In Utah, at this time, you don’t need to worry about units unless you apply for a premium limited-entry or limited-entry unit. Otherwise, you will be applying for a region instead of a unit. The number of hunters is limited in all cases, but in the limited-entry and premium limited-entry units, the amount of real estate you can access is much more restricted than it is for a region. Premium limited-entry means there will be fewer hunters, not more deer. Limited-entry may also have few hunters, but is rated as having fewer mature bucks.
Since the inception of the lottery, the Southern region has been the most popular region, with more hunters applying for that region than the number of permits available. The Southern region also has the fewest tags available of the five regions. Some of the other regions, most notably, the Northern region, have sometimes had fewer applicants than available tags. The left-over tags are sold first-come. If you really want a tag, and missed the drawing, this is one way to get one. There have been numerous years when the Northern region did not sell out. The DWR has resorted to peddling these unwanted tags by forecasting high numbers of pre-season bucks and high success rates which is typically a pure fabrication. Don’t rely on these forecasts unless you want to have your hopes dashed.
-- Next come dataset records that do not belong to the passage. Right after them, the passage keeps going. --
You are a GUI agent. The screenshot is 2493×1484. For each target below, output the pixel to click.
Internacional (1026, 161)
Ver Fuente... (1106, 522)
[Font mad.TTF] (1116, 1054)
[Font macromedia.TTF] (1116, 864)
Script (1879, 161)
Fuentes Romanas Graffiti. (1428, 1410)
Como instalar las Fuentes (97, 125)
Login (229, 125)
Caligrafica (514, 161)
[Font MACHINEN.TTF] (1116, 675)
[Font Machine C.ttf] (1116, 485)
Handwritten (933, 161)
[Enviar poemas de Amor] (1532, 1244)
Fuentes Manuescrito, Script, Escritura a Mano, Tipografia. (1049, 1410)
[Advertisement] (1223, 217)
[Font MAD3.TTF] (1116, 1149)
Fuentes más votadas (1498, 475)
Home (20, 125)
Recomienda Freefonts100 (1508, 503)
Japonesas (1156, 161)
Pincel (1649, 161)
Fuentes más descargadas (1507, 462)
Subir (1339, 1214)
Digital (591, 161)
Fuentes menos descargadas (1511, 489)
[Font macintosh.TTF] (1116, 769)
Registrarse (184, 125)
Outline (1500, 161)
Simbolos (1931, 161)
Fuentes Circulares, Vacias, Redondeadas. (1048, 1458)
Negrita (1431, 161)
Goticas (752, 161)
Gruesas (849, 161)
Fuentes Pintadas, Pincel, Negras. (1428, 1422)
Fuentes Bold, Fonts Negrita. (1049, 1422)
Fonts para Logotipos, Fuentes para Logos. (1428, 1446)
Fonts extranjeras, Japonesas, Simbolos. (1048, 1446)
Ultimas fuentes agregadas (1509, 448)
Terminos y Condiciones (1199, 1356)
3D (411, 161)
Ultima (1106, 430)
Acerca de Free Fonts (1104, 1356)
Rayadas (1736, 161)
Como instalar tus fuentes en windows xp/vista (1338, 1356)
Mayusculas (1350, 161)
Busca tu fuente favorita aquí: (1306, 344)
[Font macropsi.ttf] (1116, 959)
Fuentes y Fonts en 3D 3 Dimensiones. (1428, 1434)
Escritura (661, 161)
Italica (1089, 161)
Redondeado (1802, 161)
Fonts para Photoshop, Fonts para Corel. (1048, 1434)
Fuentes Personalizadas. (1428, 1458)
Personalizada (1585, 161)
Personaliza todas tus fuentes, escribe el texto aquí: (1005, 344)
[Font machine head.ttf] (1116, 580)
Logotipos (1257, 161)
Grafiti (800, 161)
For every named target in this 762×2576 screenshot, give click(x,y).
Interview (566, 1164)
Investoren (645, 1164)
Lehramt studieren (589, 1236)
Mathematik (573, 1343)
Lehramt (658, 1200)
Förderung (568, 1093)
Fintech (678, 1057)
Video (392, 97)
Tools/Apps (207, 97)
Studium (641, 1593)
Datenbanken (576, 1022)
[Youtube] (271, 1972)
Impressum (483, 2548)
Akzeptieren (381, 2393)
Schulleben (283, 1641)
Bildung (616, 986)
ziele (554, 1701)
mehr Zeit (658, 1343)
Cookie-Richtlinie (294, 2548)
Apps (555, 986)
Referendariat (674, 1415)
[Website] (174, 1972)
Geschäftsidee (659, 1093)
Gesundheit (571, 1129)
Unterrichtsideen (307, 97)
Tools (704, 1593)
Experienced hunters are now applying only for the premium limited-entry units and if they do not draw, they do not hunt. The premium limited-entry units are a far cry from the quality they once had, but their quality is higher than the rest, mostly because of the small number of hunters. Unfortunately, some of the tag quantities are now so low that non-residents cannot even apply. Odds of drawing a premium limited-entry tag are low, and now you must by a license before even applying for a bonus point. One problem with the bonus point scenario is that you wait years to draw, and by the time you draw things have changed, so pay attention.